I just know I'm working on taking better care of myself. I started tracking my food intake for the last few days. Even with being out of town I was still able to keep my calorie count down. Until today.

Going back to work from vacation threw my calorie-counting out of whack. Having cookies sitting on my desk when I showed up today started the downward spiral. It continued with me coming home from work after dark. Being too tired to cook led me to dinner at the local Mexican restaurant where I made poor food choices. I'm afraid to even track the calories I consumed today, but I will. Ugh.

And I had such hope for a great day. With such a pretty sunrise practically rising from the south, how could a day turn out so rotten?

Wednesday, January 4, 2012

Day 308 of 365

I'm done gambling. Not just done because I'm home from my mom's birthday trip to the casino, but done done. Done for a very long time.

I'm not a very good gambler. I love the thrill of winning - even the anticipation of winning - but the low of losing is just as powerful a feeling. I love having something that I can get so immersed in that I forget about everything else. But the losing times are miserable and I'm not interested in experiencing them anymore. So I'll do what is right.

I'm going to become one of those people who don't like to gamble. A couple of people I met at the casino helped me make that decision.
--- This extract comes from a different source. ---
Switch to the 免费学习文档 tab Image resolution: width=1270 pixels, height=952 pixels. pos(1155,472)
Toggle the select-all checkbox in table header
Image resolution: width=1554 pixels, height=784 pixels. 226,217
One gal I've met before. Every time I've been to the casino in the last year I've seen the same lady at the same particular penny machine. Last time I went I struck up a conversation with her and heard her "story". She's on disability and comes to the casino every other week and spends a few days each time. Each trip she plays hour after hour every day on that same slot machine. If I'm heading to the casino, she'll be there - and she was again this trip. I don't want to be that person whose life revolves around the casino, or even the person who is recognized as a regular.
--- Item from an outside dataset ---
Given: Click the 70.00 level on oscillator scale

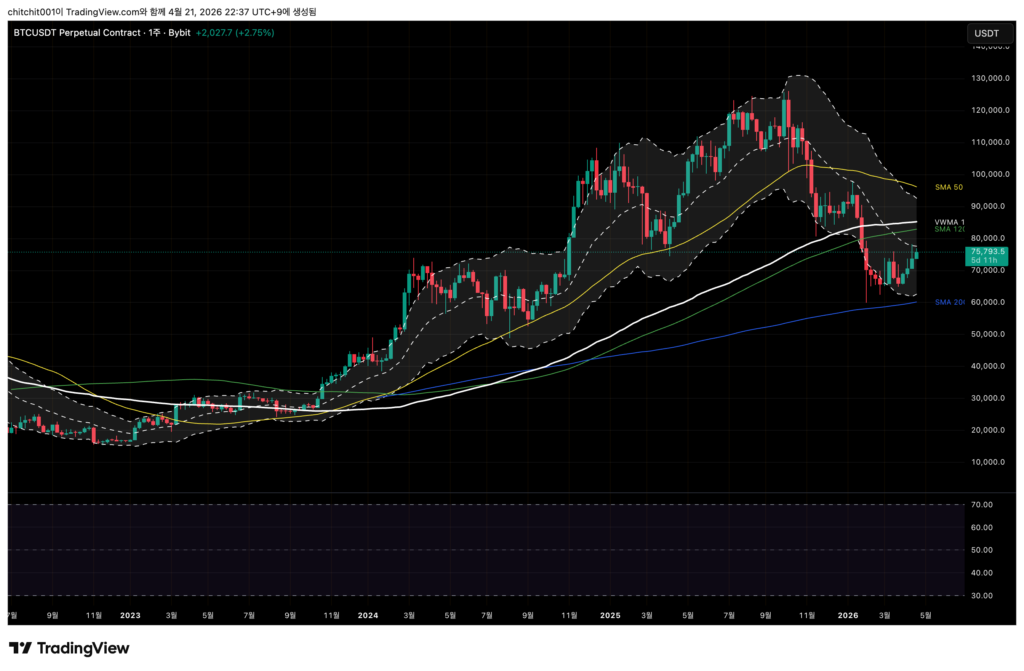Looking at the screenshot, I should (980, 505).
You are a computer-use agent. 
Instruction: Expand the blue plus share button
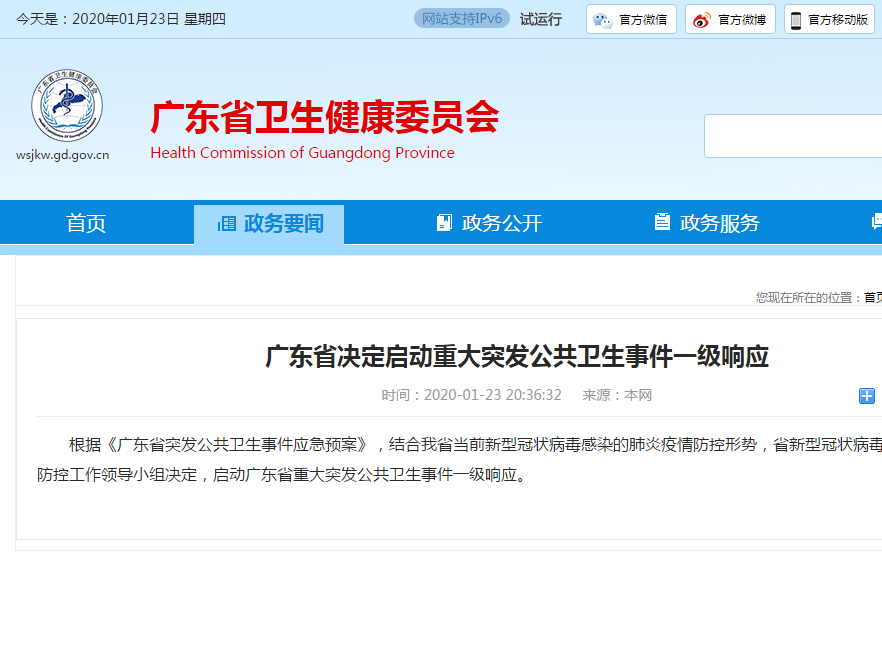tap(867, 396)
The other gal I met last night. She was sitting at a penny slot machine next to me and kept repeating, "This is stupid." I didn't pay too much attention to her, but saw she had about three dollars in the machine. Then she told me she had put $100 in the machine and hadn't won anything yet. When she got down to a dollar left in the machine, she put in another $20 bill. She still was muttering about it being stupid. (I got the impression she was talking just as much about herself as she was the machine). $120 lost in a penny machine. I don't want to be that person who loses that much on one machine, particularly in pennies.

Knowing myself and my all or nothing way of being, I  made a conscious decision before I left the casino not to return. (At least anytime in the near future.) I have a full life here at home. I have activities that I can immerse in and forget about everything else.

When I got home, a package in the mail confirmed I was making a good decision. My two books ordered from Snapfish. One of all my donation projects for the year and one of my rose garden from this year.

I love the books and am proud of the work I've done and the pictures I've taken. The ten dollars I spent on the books is a much better use of my money than trying my luck with a slot machine.